As for the xbox, I would give it up for a while. Find a new hobby during this time since you already have the stress of being at work. Get out and walk, go for a ride, sit in the park, do something to keep yourself busy.

Please keep us updated. I will be thinking of you and sending you strength vibes.
Helpful - 0
Avatar universal
thank you I will definatly need it.. I took off  work yesterday I told them it was the flu but i have to work today. I am a server at a busy restaruant and i know its going to be hard but I have to make money for my family. I got into a habit of taking them at work as they gave me a fake confidence and energy. now i feel like without them im not going to be the same server. people may be dissapointed with the real me and i may lose money. i also have a bad habit of playing my xbox online and taking my pills which is by far my favorite thing to do in my freetime. I like playing online and have many cool freinds who play online all living in different parts of the world. because I have related playing with taking pills im I going to have to give that up to?
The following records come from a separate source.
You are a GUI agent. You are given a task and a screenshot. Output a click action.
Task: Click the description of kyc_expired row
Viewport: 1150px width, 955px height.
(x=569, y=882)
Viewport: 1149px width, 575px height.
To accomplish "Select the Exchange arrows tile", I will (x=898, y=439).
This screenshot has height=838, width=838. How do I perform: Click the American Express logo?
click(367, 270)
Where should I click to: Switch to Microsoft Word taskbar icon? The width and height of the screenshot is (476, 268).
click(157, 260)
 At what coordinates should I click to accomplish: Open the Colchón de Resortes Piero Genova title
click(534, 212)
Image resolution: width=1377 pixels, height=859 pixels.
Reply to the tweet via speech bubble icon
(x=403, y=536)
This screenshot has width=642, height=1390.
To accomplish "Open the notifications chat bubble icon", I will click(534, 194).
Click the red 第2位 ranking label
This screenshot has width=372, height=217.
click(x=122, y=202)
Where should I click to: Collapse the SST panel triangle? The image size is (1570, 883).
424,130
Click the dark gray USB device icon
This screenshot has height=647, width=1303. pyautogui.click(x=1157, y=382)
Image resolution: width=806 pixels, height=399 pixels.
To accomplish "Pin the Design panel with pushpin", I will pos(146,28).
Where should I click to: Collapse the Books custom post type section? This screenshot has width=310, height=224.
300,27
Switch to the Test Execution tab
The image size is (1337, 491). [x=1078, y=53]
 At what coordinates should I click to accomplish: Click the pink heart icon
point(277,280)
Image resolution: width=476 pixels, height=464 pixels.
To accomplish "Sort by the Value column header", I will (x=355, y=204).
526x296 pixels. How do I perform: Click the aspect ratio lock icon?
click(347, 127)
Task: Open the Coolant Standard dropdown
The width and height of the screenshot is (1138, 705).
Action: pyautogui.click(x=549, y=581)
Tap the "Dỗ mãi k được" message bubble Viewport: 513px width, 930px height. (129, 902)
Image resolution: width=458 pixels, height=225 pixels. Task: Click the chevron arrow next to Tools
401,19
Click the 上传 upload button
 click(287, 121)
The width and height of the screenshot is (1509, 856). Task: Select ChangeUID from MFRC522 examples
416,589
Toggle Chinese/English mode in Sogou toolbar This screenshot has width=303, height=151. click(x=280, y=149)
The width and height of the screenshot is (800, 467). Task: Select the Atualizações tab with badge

I dont play very often maybe 6 hours a week so its not an addiction. just dont want to put myself in a position to relaspe.
Helpful - 0
Avatar universal
HI welcome to the forum....first off most people come back down to normal it may take a wile till your 100% again but you will get better....your habit wasn't that long so theirs very little chance you have done permanent brain damage I was on them for 10 yrs then 6 1/2 more years of methadone it took a wile but im back to normal right now you have to concentrate on getting threw the detox phase your going to be sick for a few more days its very unusasal that your sleeping expect that to stop here shortly insomnia is one of the biggest complaints hot bath help a lot with the aches and pains as well as the chills everybody finds a particular symptom worst then others in a few days the physical detox will be over then the mental mindscrew starts its good to have some form of aftercare lined up many people try and skip this only to wind up right back here detoxing again in a few months both N/A and A/A offer free programs theirs also addiction therapist as well as substance abuse conslors put something in place for the mental end of this as addicts we need to change the very way we thing to concur this thing....you can live a good life in recovery or  stay on the merry go round and keep cycling its up to you keep posting for support good luck and God bless......Gnarly
          
Helpful - 0
1502806 tn?1289660313
It does get better! You will get better. I am on day two of tramadol tapering and I know how hard the w/d hits. If you can't tell your family yet, you did the best thing by coming here. You have taken the first two steps, those are the worst. I'm sure you will find a huge support group here. Stay strong and I wish peace for you. I am here if you need a shoulder.